4. I ricavi dell'attività di bar, gelateria, pasticceria sommati a quelli dell'attività di ristorazione e dell'attività di sale giochi ed apparecchi di cui al punto b. sopra indicato sono maggiori del 30% delle altre attività non precedentemente indicate.
Esempio A (si applica VG37U):
- Ricavi derivanti da attività bar, gelateria, pasticceria € 60.000
- Ricavi derivanti da attività di ristorazione € 40.000
- Ricavi derivanti dall'attività di giochi € 15.000
- Ricavi derivanti dall'attività di vendita di altri prodotti o servizi € 15.000
In questo caso si applica lo studio bar, gelateria, pasticceria (VG37U) perché i ricavi dell'ultima attività (15.000) sono inferiori al 30% del totale (130.000).
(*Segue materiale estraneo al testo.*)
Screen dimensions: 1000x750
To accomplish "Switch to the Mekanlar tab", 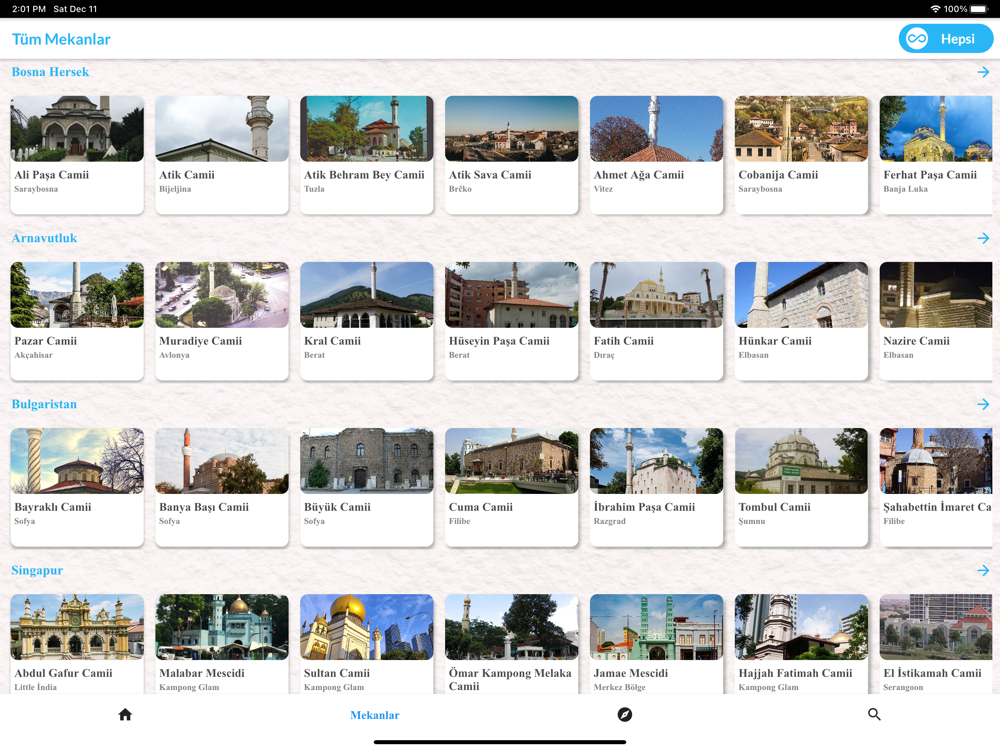I will (x=375, y=715).
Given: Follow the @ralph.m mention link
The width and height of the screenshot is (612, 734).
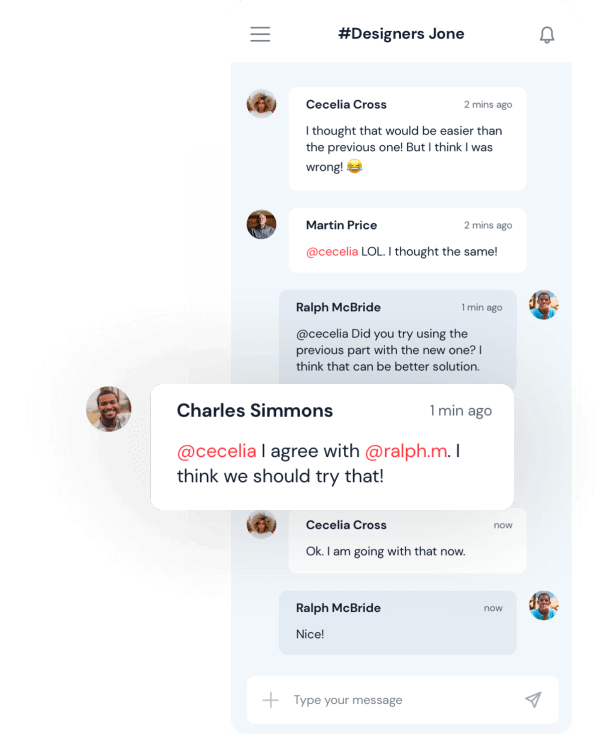Looking at the screenshot, I should point(406,451).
Esempio B  (non si applica ma si compila VG37U):
- Ricavi derivanti da attività bar, gelateria, pasticceria € 60.000
- Ricavi derivanti da attività di ristorazione € 40.000
- Ricavi derivanti dall'attività di giochi € 15.000
- Ricavi derivanti dall'attività di vendita di altri prodotti o servizi € 85.000
Non si applica lo studio bar, gelateria, pasticceria (VG37U) perché i ricavi dell'ultima attività (85.000) sono superiori al 30% del totale (200.000). In questo caso si rientra nella situazione generale definita di “multiattività” che si ha quando le attività non rientranti nello studio di settore prevalente superano il 30% del totale dei ricavi. Va compilato il modulo dell'attività prevalente ma i risultati dello studio di settore non possono essere utilizzati per l'accertamento. Deve anche essere compilato l'apposito prospetto dei soggetti multiattività presente nel modello relativo allo studio di settore in cui vi sono le attività prevalenti, indicando i dati (contabili ed extracontabili) relativi alla totalità delle attività d'impresa esercitate. Va inoltre compilato il prospetto delle “Imprese multiattività” indicando distintamente i ricavi delle varie attività rientranti nel medesimo studio di settore.